Rechtsanwalt Markus Bischoff, der den VPOD bei den Lohnklagen für die Umkleidezeit ver­tritt, hält fest: «Sowohl im öffentlichen als auch im privaten Arbeitsrecht gilt der Grund­satz, dass die Zeit, während welcher man sich zu Gunsten des Arbeitgebers zur Verfügung halten muss und nicht über seine Freizeit verfügen kann, als Arbeitszeit gilt. Weil das Um­kleiden in den Spitälern vorgeschrieben und im Interesse des Arbeitgebers gehrt, hat die Umkleidezeit als Arbeitszeit zu gelten.»

Elvira Wiegers, Zentralsekretärin des VPOD für den Bereich Gesundheit, stellte die Kampagne «Umkleiden ist Arbeitszeit!» in den nationalen Kontext und reihte sie ein in eine breitere Thematik. Sie hält fest: «Viele Gesundheitsberufe gelten als typisch weibliche Berufe und gehören häufig nicht zu den bestbezahlten Jobs. Gerade in diesem Kontext ist es ein doppelter Skandal, dem vorwiegend weiblichen Personal jährlich bis zu einem halben Monatslohn vorzuenthalten.»

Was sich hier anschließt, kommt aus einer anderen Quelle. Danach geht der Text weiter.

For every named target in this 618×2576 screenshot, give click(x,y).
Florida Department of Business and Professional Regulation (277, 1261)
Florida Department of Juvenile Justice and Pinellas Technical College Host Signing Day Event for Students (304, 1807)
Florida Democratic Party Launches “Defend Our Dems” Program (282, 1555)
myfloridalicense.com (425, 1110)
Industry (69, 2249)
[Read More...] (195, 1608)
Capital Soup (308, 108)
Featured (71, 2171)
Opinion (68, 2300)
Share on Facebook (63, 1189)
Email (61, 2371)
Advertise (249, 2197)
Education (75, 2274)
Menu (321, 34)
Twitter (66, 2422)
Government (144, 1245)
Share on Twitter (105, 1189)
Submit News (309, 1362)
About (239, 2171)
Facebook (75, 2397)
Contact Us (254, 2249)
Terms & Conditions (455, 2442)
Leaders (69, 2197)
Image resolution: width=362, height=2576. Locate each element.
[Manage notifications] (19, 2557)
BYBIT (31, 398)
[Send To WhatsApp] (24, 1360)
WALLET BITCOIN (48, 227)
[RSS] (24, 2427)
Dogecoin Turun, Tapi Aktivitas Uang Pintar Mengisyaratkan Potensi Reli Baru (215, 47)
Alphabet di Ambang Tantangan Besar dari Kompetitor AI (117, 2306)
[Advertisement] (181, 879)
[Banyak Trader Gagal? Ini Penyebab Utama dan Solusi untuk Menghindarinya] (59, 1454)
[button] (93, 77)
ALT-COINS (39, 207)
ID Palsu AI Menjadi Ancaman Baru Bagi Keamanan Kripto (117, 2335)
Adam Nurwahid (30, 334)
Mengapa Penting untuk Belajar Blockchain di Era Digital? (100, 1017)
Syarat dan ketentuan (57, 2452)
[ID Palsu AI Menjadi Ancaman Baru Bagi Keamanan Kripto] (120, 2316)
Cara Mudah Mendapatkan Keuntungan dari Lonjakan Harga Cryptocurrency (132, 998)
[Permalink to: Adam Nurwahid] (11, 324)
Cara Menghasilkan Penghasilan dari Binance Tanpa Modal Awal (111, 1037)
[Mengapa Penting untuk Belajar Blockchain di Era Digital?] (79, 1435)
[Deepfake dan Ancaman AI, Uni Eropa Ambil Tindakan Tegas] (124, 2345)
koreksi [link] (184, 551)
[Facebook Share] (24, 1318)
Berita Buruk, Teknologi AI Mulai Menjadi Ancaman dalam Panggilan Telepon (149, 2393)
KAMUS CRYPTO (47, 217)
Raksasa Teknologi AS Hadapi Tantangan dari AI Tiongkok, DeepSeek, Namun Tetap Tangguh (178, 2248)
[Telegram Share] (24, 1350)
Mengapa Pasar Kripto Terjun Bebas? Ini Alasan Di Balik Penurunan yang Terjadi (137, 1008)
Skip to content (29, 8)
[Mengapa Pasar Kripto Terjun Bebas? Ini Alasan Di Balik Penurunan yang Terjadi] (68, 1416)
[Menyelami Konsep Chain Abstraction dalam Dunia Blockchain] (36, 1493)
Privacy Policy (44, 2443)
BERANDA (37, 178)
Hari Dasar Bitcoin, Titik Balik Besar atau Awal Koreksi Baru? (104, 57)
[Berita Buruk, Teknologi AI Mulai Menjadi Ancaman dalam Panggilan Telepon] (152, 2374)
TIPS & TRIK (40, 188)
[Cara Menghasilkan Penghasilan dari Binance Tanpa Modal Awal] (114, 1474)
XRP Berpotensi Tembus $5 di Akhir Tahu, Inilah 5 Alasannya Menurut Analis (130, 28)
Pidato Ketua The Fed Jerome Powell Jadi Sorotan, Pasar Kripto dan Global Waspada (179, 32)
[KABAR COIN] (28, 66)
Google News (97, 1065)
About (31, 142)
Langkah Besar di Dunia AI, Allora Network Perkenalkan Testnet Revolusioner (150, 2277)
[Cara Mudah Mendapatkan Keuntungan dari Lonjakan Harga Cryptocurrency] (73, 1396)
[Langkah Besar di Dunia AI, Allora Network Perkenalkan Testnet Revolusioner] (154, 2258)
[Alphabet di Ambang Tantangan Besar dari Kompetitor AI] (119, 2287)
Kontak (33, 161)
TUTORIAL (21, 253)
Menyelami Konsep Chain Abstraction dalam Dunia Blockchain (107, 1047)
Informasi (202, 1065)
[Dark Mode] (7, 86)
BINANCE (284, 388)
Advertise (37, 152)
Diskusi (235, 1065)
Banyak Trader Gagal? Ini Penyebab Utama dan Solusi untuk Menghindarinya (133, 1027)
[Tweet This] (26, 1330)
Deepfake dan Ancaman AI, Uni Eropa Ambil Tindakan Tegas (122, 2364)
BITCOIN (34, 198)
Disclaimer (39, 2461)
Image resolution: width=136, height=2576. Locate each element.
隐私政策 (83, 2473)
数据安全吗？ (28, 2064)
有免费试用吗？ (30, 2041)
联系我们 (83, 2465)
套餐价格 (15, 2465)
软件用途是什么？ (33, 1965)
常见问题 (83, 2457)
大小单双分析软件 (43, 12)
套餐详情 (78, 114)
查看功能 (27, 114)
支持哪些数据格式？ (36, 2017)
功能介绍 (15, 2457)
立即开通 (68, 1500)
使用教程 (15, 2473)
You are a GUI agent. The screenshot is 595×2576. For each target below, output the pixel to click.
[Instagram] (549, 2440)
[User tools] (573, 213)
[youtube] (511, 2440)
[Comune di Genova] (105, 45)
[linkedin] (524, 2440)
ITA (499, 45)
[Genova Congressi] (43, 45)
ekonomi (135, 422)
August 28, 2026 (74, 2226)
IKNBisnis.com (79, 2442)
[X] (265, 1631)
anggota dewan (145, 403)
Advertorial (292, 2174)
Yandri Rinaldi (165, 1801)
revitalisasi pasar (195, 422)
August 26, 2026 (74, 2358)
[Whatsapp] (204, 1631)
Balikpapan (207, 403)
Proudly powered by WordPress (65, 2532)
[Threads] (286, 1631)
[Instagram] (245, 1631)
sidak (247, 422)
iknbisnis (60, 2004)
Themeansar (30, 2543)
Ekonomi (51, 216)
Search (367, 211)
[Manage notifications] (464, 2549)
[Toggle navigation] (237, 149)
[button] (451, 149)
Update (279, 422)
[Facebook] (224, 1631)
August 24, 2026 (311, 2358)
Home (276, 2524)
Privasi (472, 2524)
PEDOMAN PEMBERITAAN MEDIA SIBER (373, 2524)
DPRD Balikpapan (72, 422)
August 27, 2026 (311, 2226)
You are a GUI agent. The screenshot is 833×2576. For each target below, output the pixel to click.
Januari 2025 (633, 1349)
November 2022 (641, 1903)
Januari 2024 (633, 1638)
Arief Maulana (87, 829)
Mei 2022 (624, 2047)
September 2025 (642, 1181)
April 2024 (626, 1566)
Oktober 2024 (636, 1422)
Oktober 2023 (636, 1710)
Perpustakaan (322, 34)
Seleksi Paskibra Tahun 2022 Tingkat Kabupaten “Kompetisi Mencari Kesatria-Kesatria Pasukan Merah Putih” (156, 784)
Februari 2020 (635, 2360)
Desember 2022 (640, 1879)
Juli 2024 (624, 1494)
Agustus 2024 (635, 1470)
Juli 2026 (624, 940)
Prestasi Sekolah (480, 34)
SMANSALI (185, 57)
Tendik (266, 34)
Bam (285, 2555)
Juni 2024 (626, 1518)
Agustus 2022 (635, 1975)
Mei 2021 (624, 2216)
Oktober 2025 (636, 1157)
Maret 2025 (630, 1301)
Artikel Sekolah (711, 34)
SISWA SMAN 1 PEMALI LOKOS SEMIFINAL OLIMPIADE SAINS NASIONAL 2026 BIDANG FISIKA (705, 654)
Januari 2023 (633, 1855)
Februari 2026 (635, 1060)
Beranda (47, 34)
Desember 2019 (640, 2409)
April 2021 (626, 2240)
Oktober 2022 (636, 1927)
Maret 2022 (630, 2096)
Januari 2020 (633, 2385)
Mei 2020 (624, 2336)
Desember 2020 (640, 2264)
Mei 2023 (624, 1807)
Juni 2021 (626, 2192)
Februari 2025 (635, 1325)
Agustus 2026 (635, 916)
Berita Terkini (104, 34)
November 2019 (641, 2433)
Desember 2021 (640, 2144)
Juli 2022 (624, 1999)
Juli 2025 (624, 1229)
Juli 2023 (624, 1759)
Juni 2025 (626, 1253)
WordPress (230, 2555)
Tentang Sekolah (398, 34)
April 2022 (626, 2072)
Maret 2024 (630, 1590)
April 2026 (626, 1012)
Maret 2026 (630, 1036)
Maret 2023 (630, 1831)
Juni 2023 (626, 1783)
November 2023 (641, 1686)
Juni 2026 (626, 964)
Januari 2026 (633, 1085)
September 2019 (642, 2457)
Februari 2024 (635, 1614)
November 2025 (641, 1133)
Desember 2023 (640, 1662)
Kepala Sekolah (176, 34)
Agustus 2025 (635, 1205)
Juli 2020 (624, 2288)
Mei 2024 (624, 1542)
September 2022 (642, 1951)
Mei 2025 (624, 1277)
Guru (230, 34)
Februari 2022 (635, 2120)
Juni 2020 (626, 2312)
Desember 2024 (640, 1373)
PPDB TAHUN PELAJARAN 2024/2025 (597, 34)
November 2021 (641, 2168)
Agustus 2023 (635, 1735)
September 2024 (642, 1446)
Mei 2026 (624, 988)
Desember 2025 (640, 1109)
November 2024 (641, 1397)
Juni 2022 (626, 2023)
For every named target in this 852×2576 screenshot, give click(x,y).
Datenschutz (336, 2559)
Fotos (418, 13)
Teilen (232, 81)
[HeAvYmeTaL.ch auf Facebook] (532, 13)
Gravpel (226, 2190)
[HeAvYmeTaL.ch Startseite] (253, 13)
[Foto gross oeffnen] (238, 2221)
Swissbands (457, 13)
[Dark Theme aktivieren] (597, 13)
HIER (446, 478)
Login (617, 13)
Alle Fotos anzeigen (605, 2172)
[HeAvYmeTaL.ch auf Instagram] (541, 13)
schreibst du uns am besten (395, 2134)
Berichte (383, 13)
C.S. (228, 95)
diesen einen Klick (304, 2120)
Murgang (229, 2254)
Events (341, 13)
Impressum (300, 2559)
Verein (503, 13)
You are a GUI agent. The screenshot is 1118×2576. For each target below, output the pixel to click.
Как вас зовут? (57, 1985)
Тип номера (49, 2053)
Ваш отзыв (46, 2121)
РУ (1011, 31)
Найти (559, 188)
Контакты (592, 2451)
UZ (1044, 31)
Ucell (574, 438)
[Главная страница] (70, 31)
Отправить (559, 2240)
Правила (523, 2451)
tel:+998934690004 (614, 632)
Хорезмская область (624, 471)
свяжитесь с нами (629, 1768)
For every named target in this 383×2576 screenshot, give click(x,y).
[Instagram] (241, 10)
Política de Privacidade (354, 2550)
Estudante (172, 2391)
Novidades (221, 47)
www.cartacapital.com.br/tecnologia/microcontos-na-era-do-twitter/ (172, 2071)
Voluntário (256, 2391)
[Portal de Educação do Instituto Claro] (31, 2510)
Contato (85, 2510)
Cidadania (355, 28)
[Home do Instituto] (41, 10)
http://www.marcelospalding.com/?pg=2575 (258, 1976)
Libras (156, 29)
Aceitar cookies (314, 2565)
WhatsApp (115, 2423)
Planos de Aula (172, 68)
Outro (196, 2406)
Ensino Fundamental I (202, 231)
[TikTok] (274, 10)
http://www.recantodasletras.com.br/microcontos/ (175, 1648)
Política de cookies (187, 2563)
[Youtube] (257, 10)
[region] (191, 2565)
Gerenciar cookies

Der VPOD fordert die Anrechnung der Umkleidezeit aber nicht nur für Spitäler, sondern für alle Betriebe und Branchen, in denen eine Umkleidepflicht besteht. Entsprechend hat der VPOD alle Städte und Gemeinden des Kantons Zürich angeschrieben, um in den kommunalen Betrieben (Alters- und Pflegeheime usw.) für die Durchsetzung des Rechts zu sorgen. Auch das Arbeitsinspektorat des Kantons Zürich und das Amt für Wirtschaft und Arbeit AWA wurden aufgefordert, ihrer Pflicht nachzukommen, die Einhaltung des Arbeitsgesetzes zu überwachen und wo nötig durchzusetzen.